William Piper introduced his J-3 Cub with a Continental A-40 engine. And as often is the case, that first powerplant just did not have enough horsepower to make the Cub perform as its designer believed it should.

But up front on WAAAM's Cub at this year's EAA AirVenture Oshkosh is a Lenape Papoose LM-3 three-cylinder radial engine, a part of what the organization believes to be the largest collection of flyable three-cylinder-powered airplanes in the world.

"The A-40 makes 37 hp," said Western Antique Aeroplane and Automobile Museum (WAAAM) chief pilot and curator Ben Davidson. "When Lenape came up with this engine that made 50 hp, Piper put one on [a Cub]. Fifty hp is actually quite an increase, and this performs pretty good.

"The biggest problem with this engine is that Lenape recommends an overhaul every 200-300 hours. It didn't turn out to be the most reliable [option]."

Papoose-powered Cubs carry the designation J-3P. Piper typically suffixed J-3 models with the first letter of the engine manufacturer's name. A Cub with the J-3L designation already denoted a Lycoming-powered craft, so the Lenape-powered planes invoke the engine model J-3P, for Papoose.

Piper built between 13 and 30 Cubs with the little radial. Three remain on the FAA's registry, with WAAAM's being one of two known to be in flyable condition.

Prompted by the 75th Anniversary of the Cub design being celebrated here at EAA AirVenture Oshkosh 2012, WAAAM decided to bring its rare bird. Only it hadn't flown in 21 years.

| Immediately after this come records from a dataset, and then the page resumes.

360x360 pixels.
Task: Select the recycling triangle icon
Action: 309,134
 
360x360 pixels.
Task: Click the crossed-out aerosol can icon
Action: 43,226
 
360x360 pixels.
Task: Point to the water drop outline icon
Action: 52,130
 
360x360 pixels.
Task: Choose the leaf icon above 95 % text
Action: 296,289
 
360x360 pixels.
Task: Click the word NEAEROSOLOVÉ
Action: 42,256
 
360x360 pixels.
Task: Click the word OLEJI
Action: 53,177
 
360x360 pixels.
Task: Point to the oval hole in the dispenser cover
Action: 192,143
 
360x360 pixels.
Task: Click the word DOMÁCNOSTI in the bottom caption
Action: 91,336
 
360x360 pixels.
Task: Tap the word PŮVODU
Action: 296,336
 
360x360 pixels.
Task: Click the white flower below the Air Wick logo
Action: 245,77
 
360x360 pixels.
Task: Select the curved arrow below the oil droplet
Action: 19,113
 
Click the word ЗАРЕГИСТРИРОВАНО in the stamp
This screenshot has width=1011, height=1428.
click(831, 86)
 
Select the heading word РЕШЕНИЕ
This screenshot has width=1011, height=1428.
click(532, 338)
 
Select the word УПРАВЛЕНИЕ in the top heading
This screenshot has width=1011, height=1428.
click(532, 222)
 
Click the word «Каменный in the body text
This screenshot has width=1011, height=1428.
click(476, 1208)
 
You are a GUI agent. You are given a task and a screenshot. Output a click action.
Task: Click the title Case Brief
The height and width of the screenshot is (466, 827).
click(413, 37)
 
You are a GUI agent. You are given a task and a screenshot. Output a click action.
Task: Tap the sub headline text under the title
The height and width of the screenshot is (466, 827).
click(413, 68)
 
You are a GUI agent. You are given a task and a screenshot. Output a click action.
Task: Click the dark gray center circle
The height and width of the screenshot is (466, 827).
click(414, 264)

But the engine started right up, and after a few test flights, the plane was disassembled for a road trip to Hartford, Wisconsin.

When asked why WAAAM chose not to fly it all the way here from its home in Hood River, Oregon, Lee Borchers, a WAAAM pilot who flew the plane in the Cub mass arrival this past Sunday, pointed at the windshield.

"This is 45 miles," Borchers said. The windshield was almost completely obscured by oil. "They are so rare...it would be taking quite a chance. It could have been done, but I think it might have taken the same amount of time (as driving)."

It took 10 hours of concerted effort to assemble the plane in Hartford.

"I don't know how many people worked on this airplane with me [last Saturday], at least eight to 10," Borchers said. "But I tried to let all of them fly it before it got dark. I had a lot of help."

WAAAM founder Terry Brandt acquired the Cub in the 1980s. A core feature of the museum's collection of 82 flyable aircraft is a number of unique powerplants like the three-cylinder radials.

Engine reliability and a reputation for excessive vibration likely contributed to the model's short life, though Davidson doesn't believe the power option is much different than other Cub versions.

"I think it is a pretty good-running airplane," he said. "When you take off, it performs just as good as a stock 65-hp Cub."

Davidson went on to say Beverly (Bevo) Howard used a Lenape Cub in an air show routine. Howard is credited with executing the first ever Cub outside loop with the Papoose-powered version.

WAAAM's J-3P is parked just east of the V Red Barn.